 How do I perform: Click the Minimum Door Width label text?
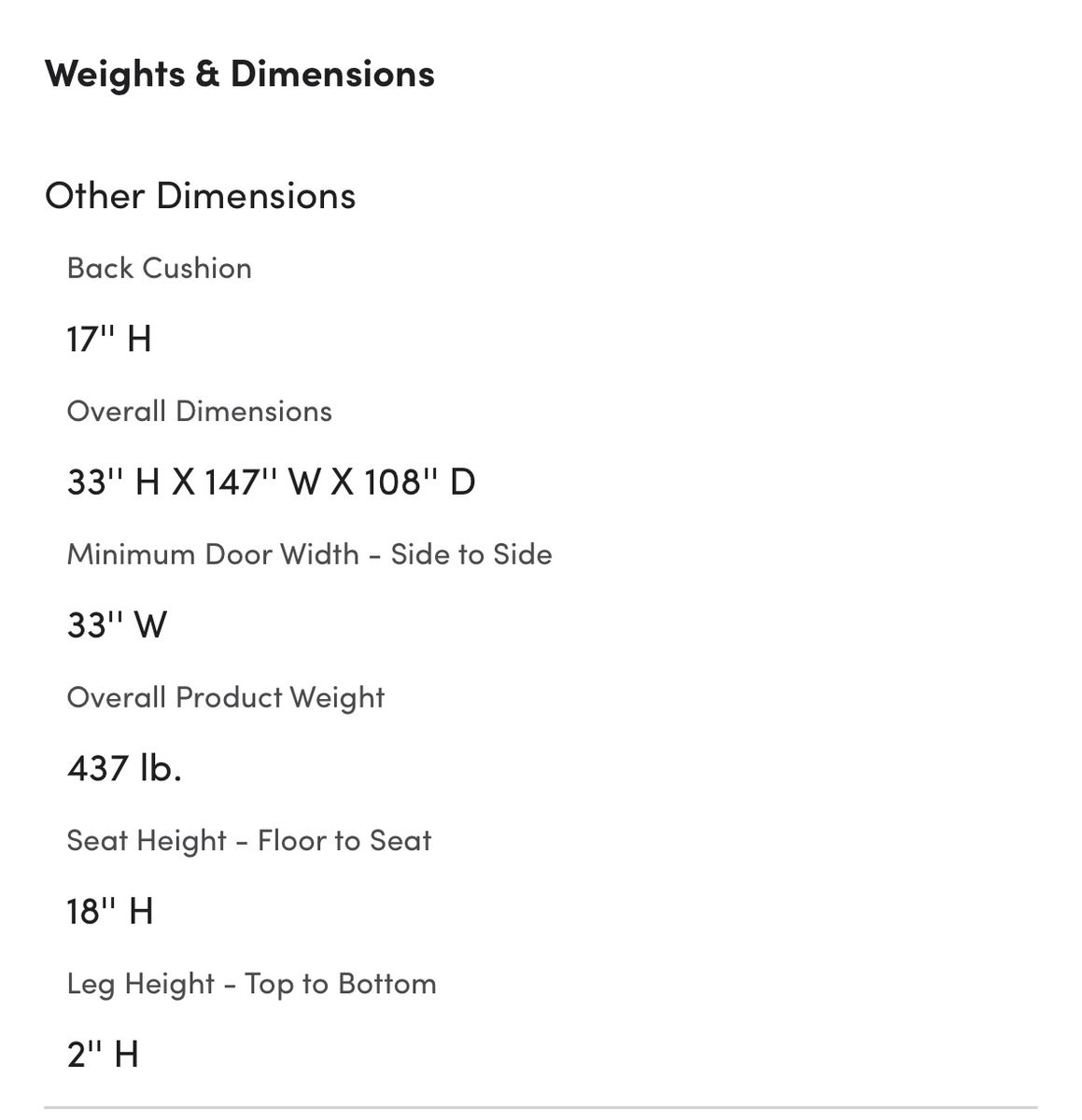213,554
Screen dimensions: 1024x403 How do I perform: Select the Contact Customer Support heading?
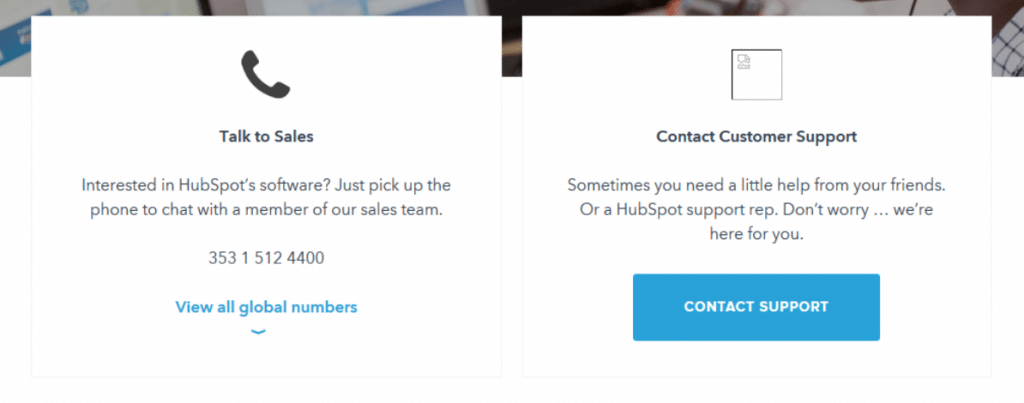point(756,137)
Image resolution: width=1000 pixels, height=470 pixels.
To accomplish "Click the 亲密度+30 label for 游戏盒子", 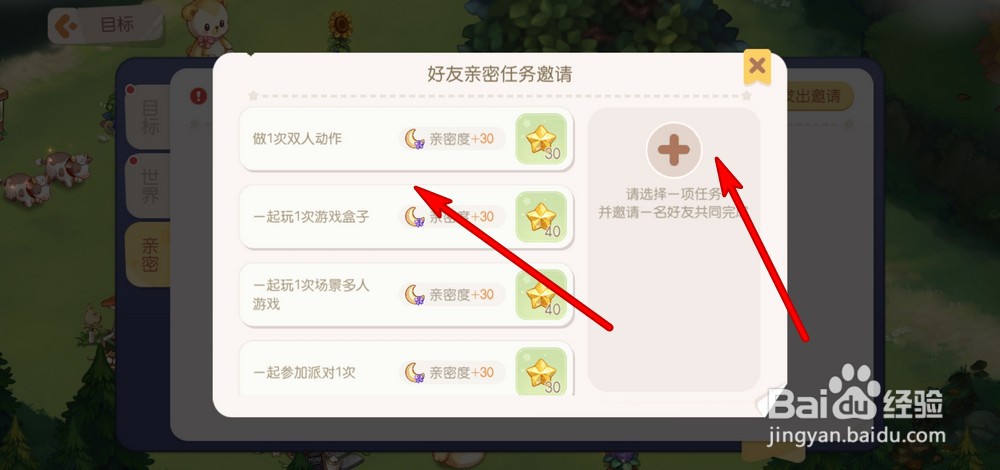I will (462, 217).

(Work required)
Treating the line with "Image resolution: width=1000" as the last line to include, retype the records exactly from their first line, excluding pictures.

(Exercise result)
 How do I perform: Click the Minimum Door Width label text?
213,554
Screen dimensions: 1024x403 How do I perform: Select the Contact Customer Support heading?
point(756,137)
Image resolution: width=1000 pixels, height=470 pixels.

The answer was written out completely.